▶ _RECORD EXTRACTS_

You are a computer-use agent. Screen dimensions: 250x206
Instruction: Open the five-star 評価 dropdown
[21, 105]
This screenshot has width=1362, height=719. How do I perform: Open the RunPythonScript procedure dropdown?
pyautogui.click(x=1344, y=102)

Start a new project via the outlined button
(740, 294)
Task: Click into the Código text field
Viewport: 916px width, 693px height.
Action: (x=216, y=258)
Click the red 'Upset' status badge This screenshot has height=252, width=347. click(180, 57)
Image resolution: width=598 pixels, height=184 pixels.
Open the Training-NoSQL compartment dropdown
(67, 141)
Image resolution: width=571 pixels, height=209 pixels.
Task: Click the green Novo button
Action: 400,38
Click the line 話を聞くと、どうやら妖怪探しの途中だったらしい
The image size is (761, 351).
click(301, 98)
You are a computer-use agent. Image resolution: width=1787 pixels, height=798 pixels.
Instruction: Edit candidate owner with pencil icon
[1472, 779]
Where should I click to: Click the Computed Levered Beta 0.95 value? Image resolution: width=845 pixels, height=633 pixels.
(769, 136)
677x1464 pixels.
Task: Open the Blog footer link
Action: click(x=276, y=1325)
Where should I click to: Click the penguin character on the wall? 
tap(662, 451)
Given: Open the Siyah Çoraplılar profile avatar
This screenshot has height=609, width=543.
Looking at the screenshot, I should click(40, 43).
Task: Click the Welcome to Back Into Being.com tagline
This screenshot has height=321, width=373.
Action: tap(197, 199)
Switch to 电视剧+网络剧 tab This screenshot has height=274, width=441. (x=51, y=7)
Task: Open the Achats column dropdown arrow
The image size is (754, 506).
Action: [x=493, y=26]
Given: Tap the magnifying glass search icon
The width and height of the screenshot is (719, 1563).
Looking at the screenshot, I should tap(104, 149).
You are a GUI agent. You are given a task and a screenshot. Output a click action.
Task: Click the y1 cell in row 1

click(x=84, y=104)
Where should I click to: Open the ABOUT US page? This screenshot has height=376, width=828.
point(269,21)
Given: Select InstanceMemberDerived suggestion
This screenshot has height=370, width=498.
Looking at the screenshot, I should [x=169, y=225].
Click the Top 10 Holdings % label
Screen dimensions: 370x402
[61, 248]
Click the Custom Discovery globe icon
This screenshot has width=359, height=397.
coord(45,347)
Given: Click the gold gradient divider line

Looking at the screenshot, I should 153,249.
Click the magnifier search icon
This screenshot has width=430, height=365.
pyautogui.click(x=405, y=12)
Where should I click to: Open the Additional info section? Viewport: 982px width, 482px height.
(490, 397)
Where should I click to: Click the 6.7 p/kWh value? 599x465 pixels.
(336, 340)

▶ _DIRECTIONS_
Every line above from the line with "Viewport: 916px width, 693px height." to the line with "Given: Select InstanceMemberDerived" is wanted, ends included; write them out exactly and add no other line.

▶ _EXERCISE ANSWER_
Viewport: 916px width, 693px height.
Action: (x=216, y=258)
Click the red 'Upset' status badge This screenshot has height=252, width=347. click(180, 57)
Image resolution: width=598 pixels, height=184 pixels.
Open the Training-NoSQL compartment dropdown
(67, 141)
Image resolution: width=571 pixels, height=209 pixels.
Task: Click the green Novo button
Action: 400,38
Click the line 話を聞くと、どうやら妖怪探しの途中だったらしい
The image size is (761, 351).
click(301, 98)
You are a computer-use agent. Image resolution: width=1787 pixels, height=798 pixels.
Instruction: Edit candidate owner with pencil icon
[1472, 779]
Where should I click to: Click the Computed Levered Beta 0.95 value? Image resolution: width=845 pixels, height=633 pixels.
(769, 136)
677x1464 pixels.
Task: Open the Blog footer link
Action: click(x=276, y=1325)
Where should I click to: Click the penguin character on the wall? 
tap(662, 451)
Given: Open the Siyah Çoraplılar profile avatar
This screenshot has height=609, width=543.
Looking at the screenshot, I should click(40, 43).
Task: Click the Welcome to Back Into Being.com tagline
This screenshot has height=321, width=373.
Action: tap(197, 199)
Switch to 电视剧+网络剧 tab This screenshot has height=274, width=441. (x=51, y=7)
Task: Open the Achats column dropdown arrow
The image size is (754, 506).
Action: [x=493, y=26]
Given: Tap the magnifying glass search icon
The width and height of the screenshot is (719, 1563).
Looking at the screenshot, I should tap(104, 149).
You are a GUI agent. You are given a task and a screenshot. Output a click action.
Task: Click the y1 cell in row 1

click(x=84, y=104)
Where should I click to: Open the ABOUT US page? This screenshot has height=376, width=828.
point(269,21)
Given: Select InstanceMemberDerived suggestion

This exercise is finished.